-- ACTION ITEM --
For the data below, retype word for word the lines from the one containing "Given: Choose FIAT PROFESSIONAL brand option" through the one containing "Task: Toggle the purple heart on Gamma post"; drop the pictures.

=== Section Start ===

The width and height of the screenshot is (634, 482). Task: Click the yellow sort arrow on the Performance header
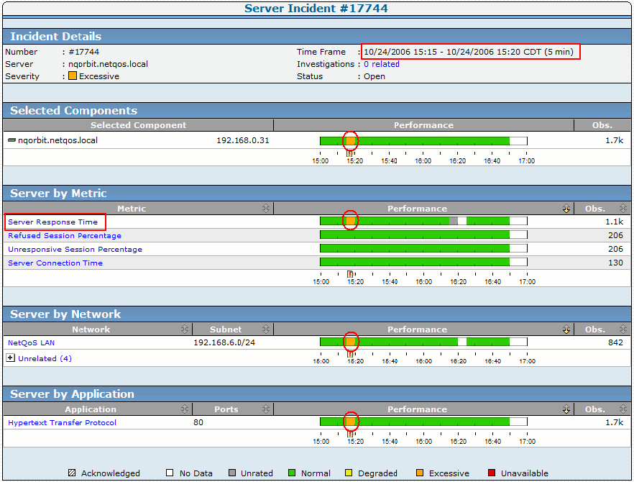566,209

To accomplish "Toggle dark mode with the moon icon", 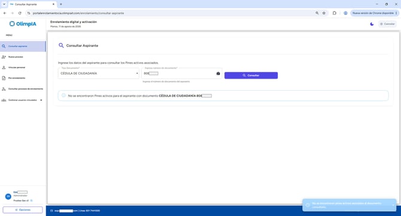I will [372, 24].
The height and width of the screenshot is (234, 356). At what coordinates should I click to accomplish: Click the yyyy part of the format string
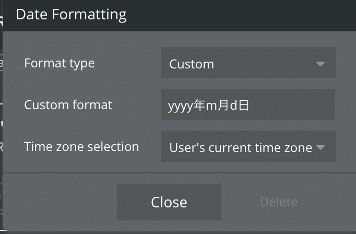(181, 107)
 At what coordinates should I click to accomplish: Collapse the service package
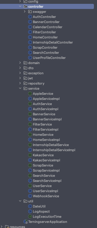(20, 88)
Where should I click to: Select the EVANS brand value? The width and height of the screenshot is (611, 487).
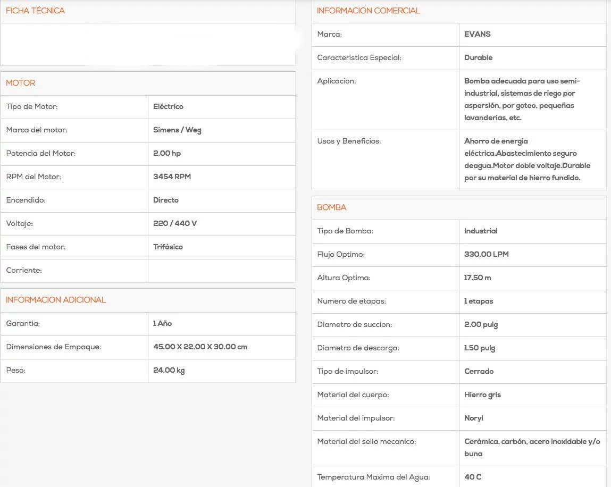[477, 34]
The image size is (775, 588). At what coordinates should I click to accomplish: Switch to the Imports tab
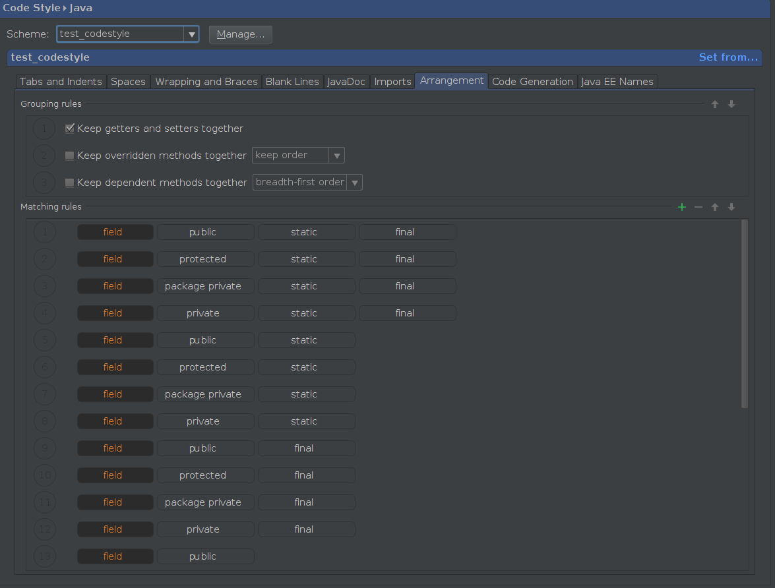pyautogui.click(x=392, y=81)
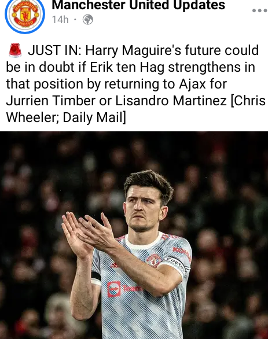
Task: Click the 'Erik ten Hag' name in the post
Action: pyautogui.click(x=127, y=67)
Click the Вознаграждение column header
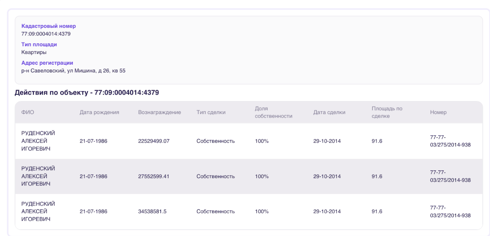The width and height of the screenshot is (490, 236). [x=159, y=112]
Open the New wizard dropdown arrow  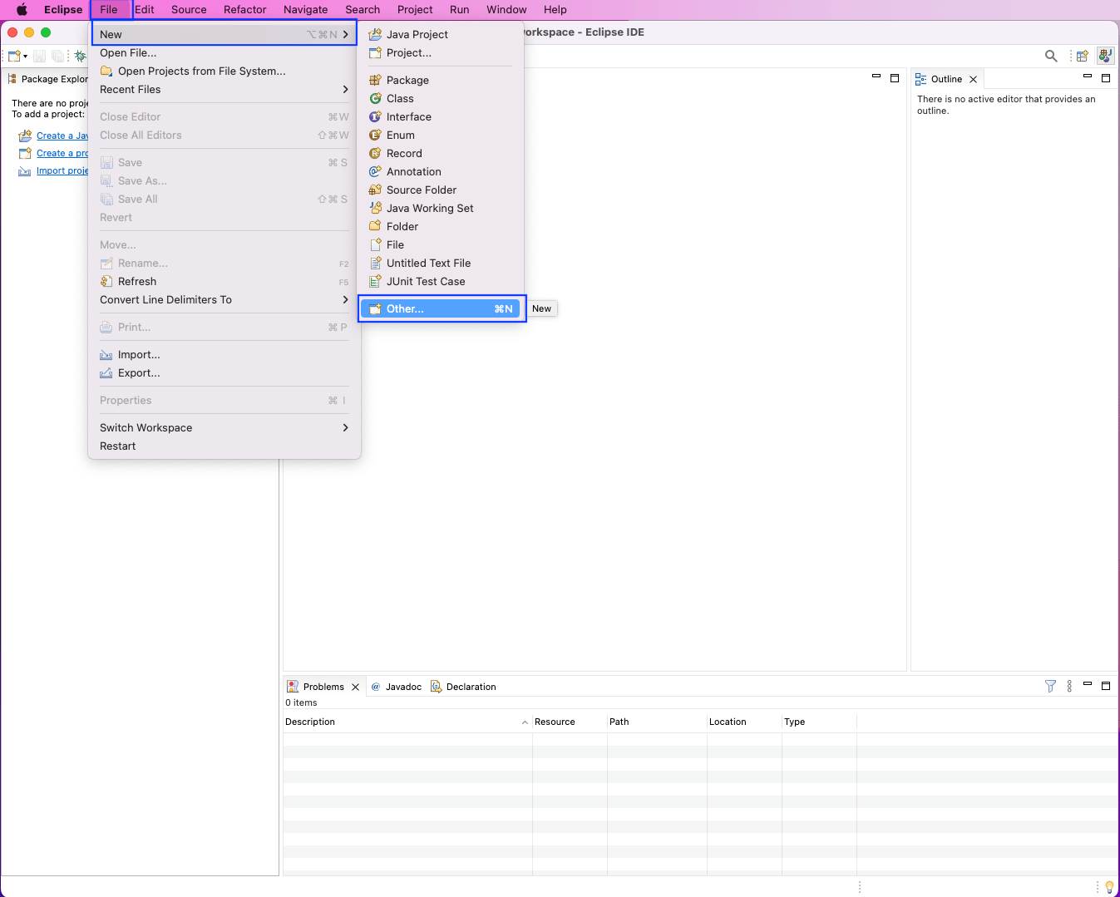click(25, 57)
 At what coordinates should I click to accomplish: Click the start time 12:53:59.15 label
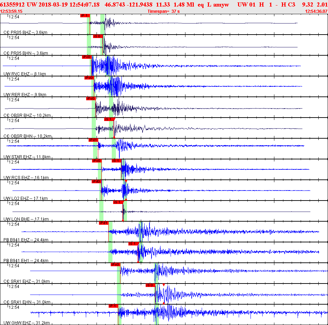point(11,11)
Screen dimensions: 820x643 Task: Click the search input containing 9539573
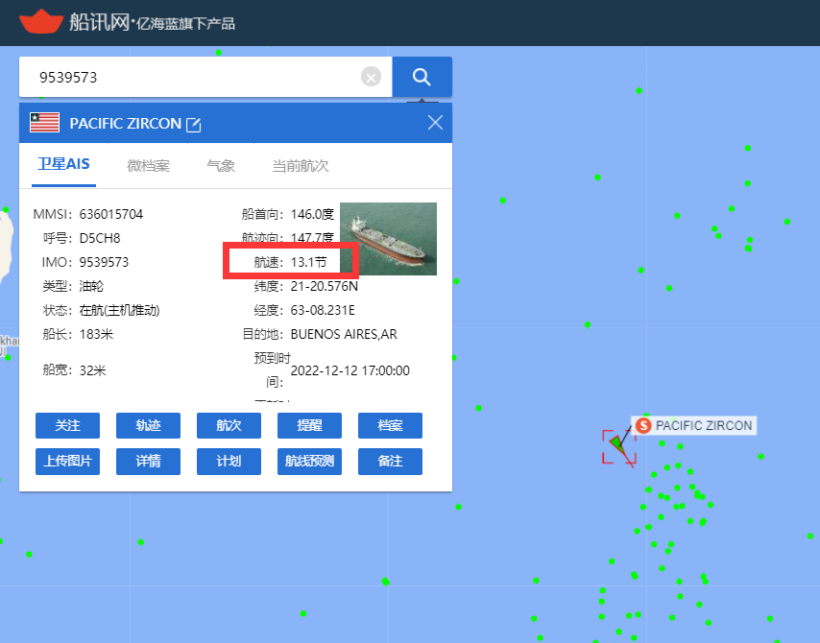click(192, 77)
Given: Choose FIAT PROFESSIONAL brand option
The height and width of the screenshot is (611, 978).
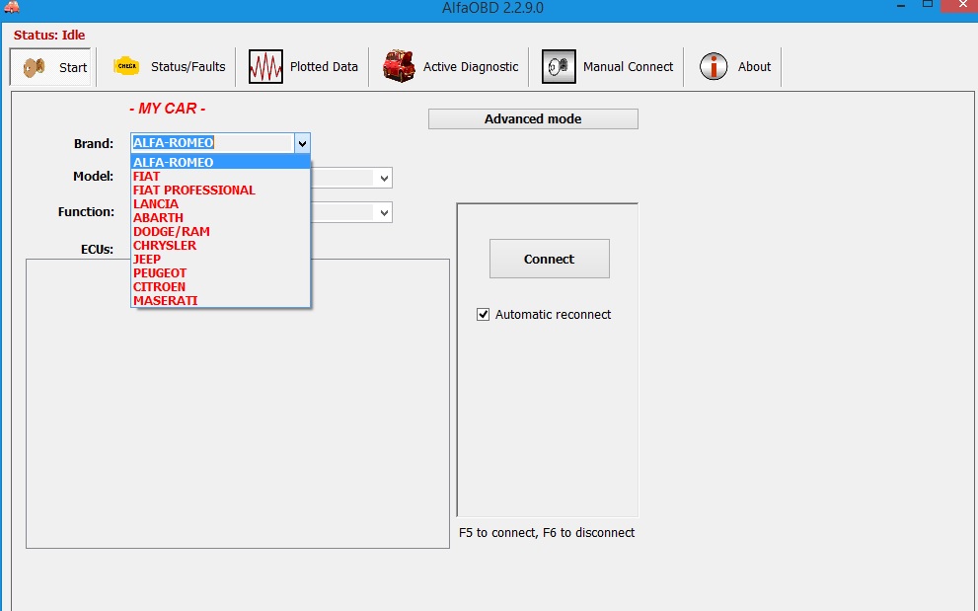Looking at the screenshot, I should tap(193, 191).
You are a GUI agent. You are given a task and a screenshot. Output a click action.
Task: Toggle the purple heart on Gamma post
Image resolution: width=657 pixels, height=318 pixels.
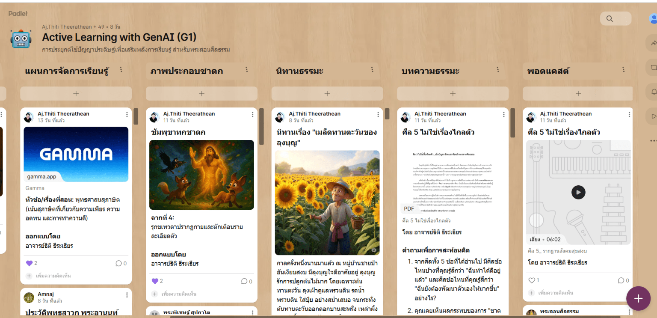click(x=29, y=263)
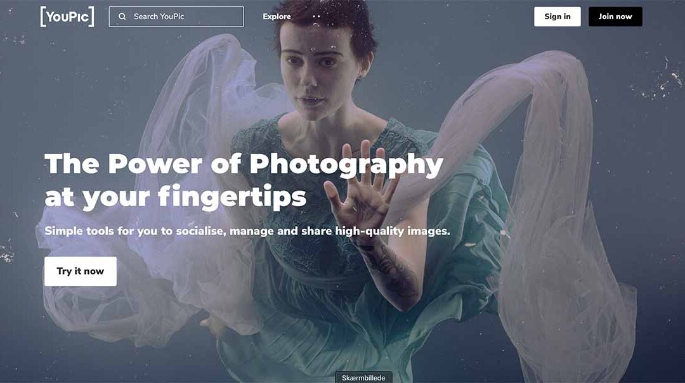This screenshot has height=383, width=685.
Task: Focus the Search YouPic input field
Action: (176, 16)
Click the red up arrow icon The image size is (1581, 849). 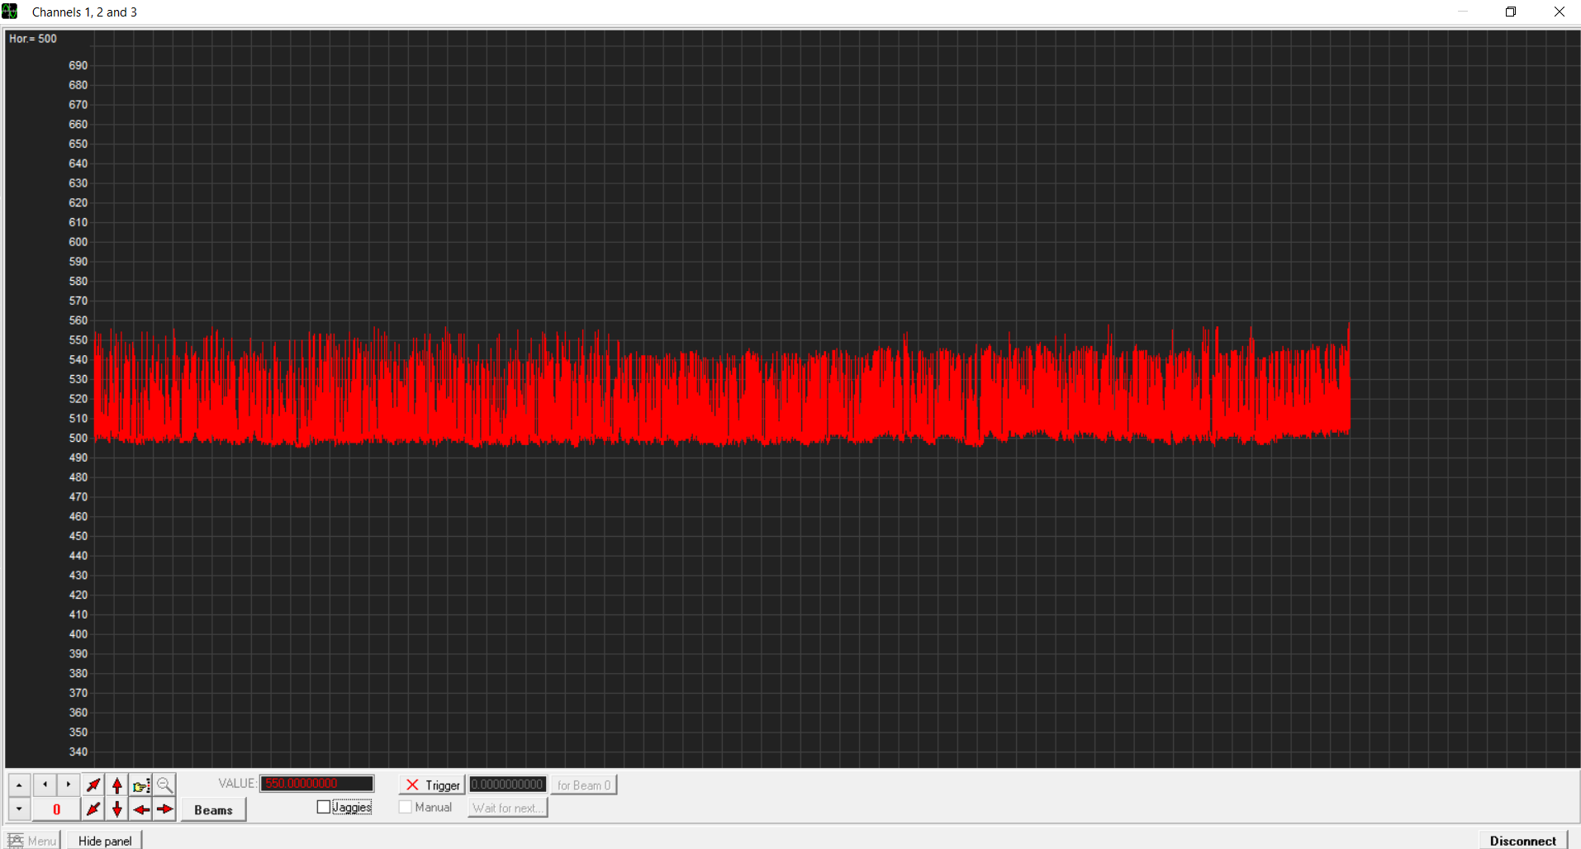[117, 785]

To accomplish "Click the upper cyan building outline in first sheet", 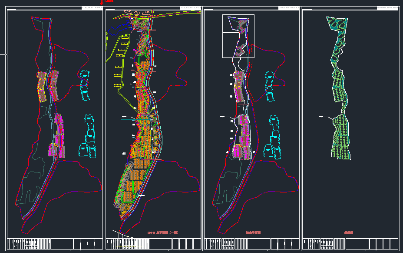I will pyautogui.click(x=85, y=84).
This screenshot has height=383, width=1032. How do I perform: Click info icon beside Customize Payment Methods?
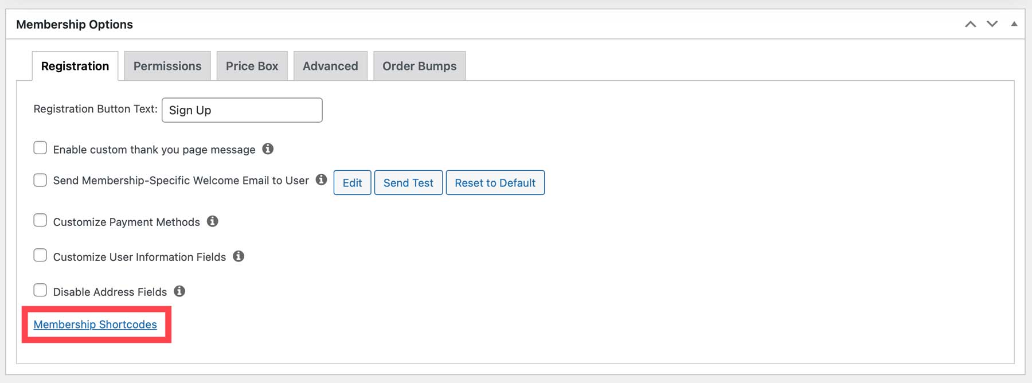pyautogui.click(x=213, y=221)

=== Section End ===

-- SOLUTION FOR THIS TASK --
Given: Choose FIAT PROFESSIONAL brand option
The height and width of the screenshot is (611, 978).
Looking at the screenshot, I should tap(193, 191).
You are a GUI agent. You are given a task and a screenshot. Output a click action.
Task: Toggle the purple heart on Gamma post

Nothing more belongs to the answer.